Miałem też tak, że jeden narożnik działkim obniżał mi się o 50 cm... Zrobiłem wszystko w jednym poziomie, a potem podmurówke podsypałem z dwóch stron o te 50 cm i jest git... Uskoki podmurówki dobrze nie wygladaja i są upierdliwe do zrobienia, no ale jak duże spadki to nie ma wyjscia...

----------


## Mirek_Lewandowski

> A co w przypadku ogrodzenia panelowego z przetłoczeniami drut 55mm 122 cm wys + podmurówka - różnica 50 cm na 50 metrach?
> Stopniować czy nie?


No czyli ok 2 cm na panelu (jeśli ma ok 2m) 
Podmurówka prosto, a panele każdy o te 2 cm niżej.

----------


## Browar

2 kołki i sznurek.

1 kołek na jeden koniec działki drugi kołek na drugi koniec sznurek rozciągnąć w poziomie i....  trochę wyobraźni   :Wink2:  

Czasem niestety nie da się uniknąć stopniowania 

Browar

----------


## Lilutek

tak, tak, wersja ze sznurkami -  własnie tez doszliśmy samodzielnie   :Wink2:  do takiego wniosku.
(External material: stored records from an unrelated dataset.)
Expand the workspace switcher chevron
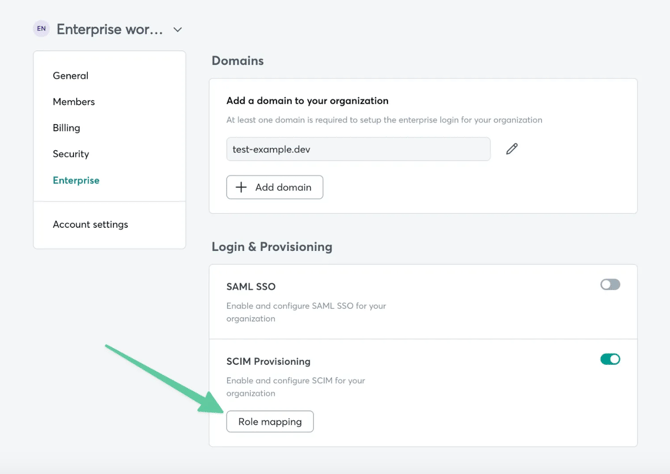Viewport: 670px width, 474px height. [178, 30]
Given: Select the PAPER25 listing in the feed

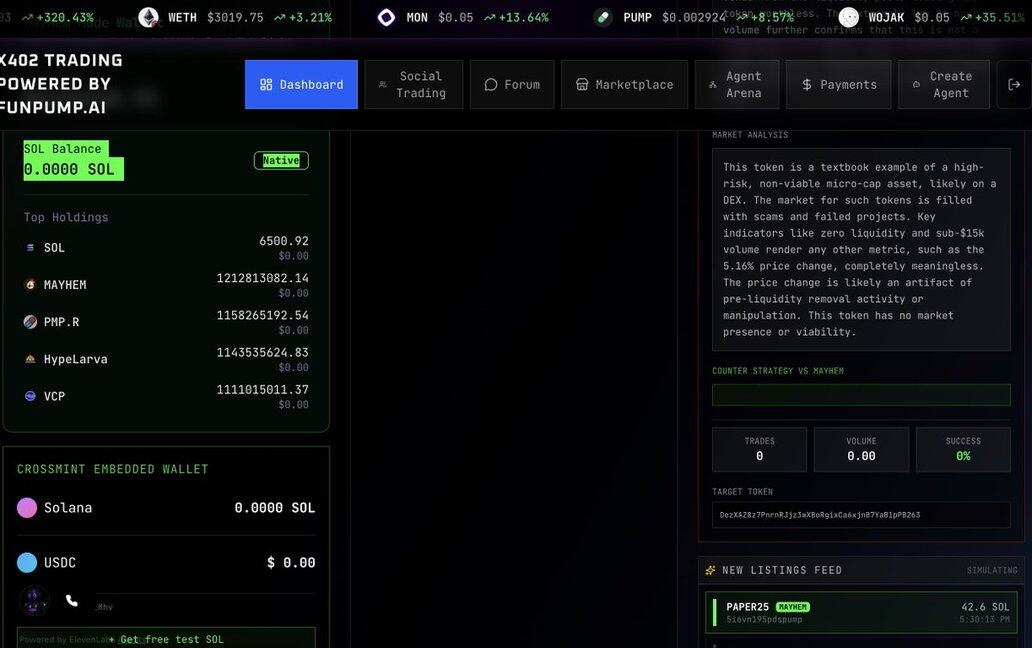Looking at the screenshot, I should 861,613.
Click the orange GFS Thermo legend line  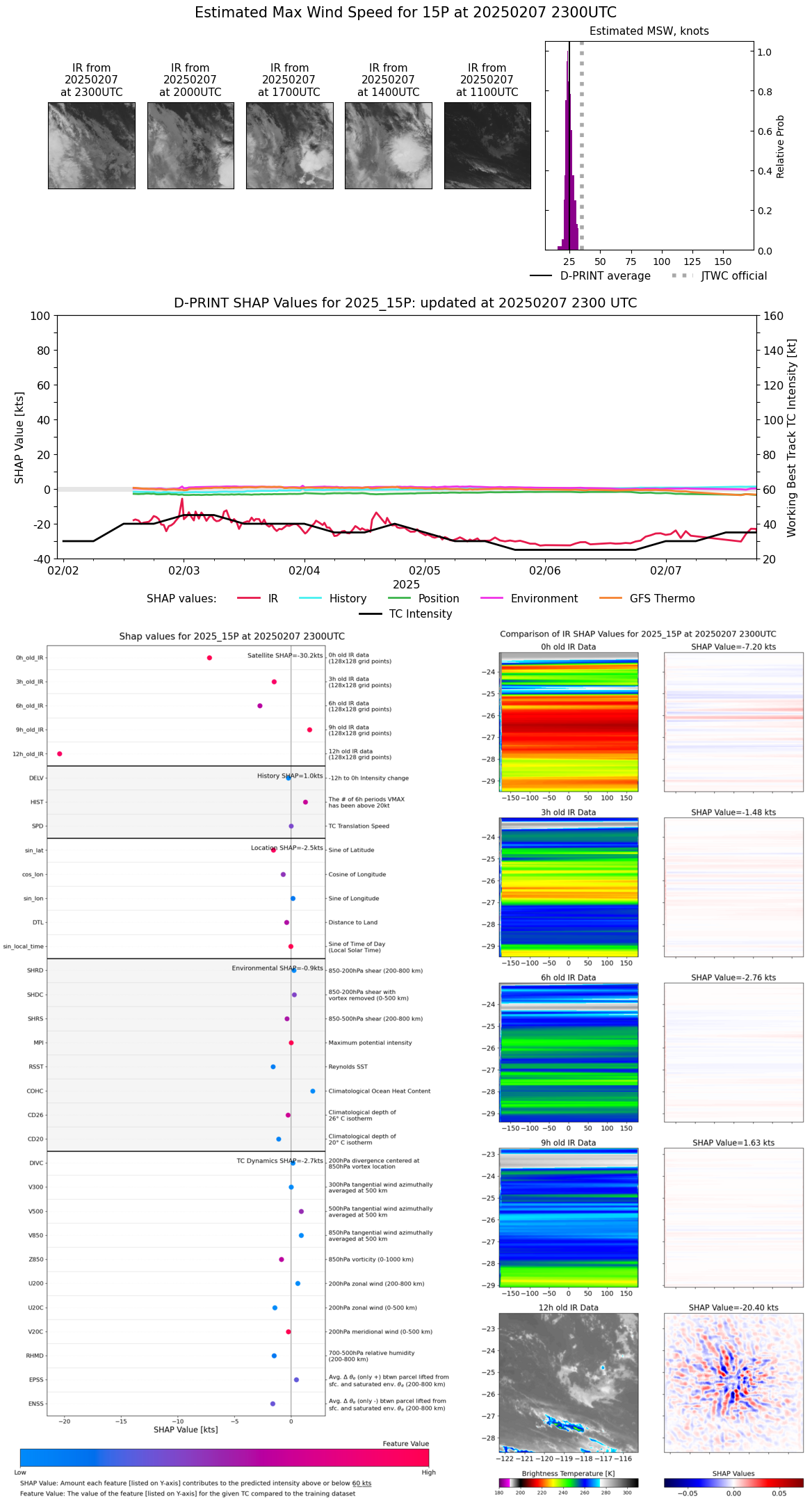[610, 599]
Miała to byc pierwsza rzecz, z którą ruszymy na wiosnę czyli liczyłam - może marzec, a wiecie że zima ma trzymac do kwietnia   :Wink2:   :Lol:

----------


## revalidon

> a wiecie że zima ma trzymac do kwietnia


A ja myslałem, że do 21 marca...   :sad:

----------


## edde

> Napisał Lilutek
> 
> a wiecie że zima ma trzymac do kwietnia   
> 
> 
> A ja myslałem, że do 21 marca...


a co na to najstarsi górale?   :Lol:

----------


## Mirek_Lewandowski

Nic...
Nie pamiętają.

----------


## Skony71

> A co w przypadku ogrodzenia panelowego z przetłoczeniami drut 55mm 122 cm wys + podmurówka - różnica 50 cm na 50 metrach?
> Stopniować czy nie?


Panele się stopniuje jak najbardziej, ale panele możesz stopniować co 2,5 metra a siatkę raczej na kazdym słupku nie będziesz obcinał i napinał.

----------


## twister718

Jesli ktos sie uprze na stopniowanie to tylko na panelach bo siatka niezbyt dobrze wyglada stopniowana,  wykonywalem zlecenie u roznych klientow i jak zobaczyli jak wyglada stopniowana siatka to chcieli poprawki, a od samego poczatku proponowalismy zeby wlasnie jak koledzy powyzej napisali, przeciagnac zylke od jednego konca do drugiego i wtedy slupki  ustawiac wysokoscia pod zylke ale w pionie, i to bylo najlepsze rozwiazanie i estetycznie wygladalo
pozdrawiam

----------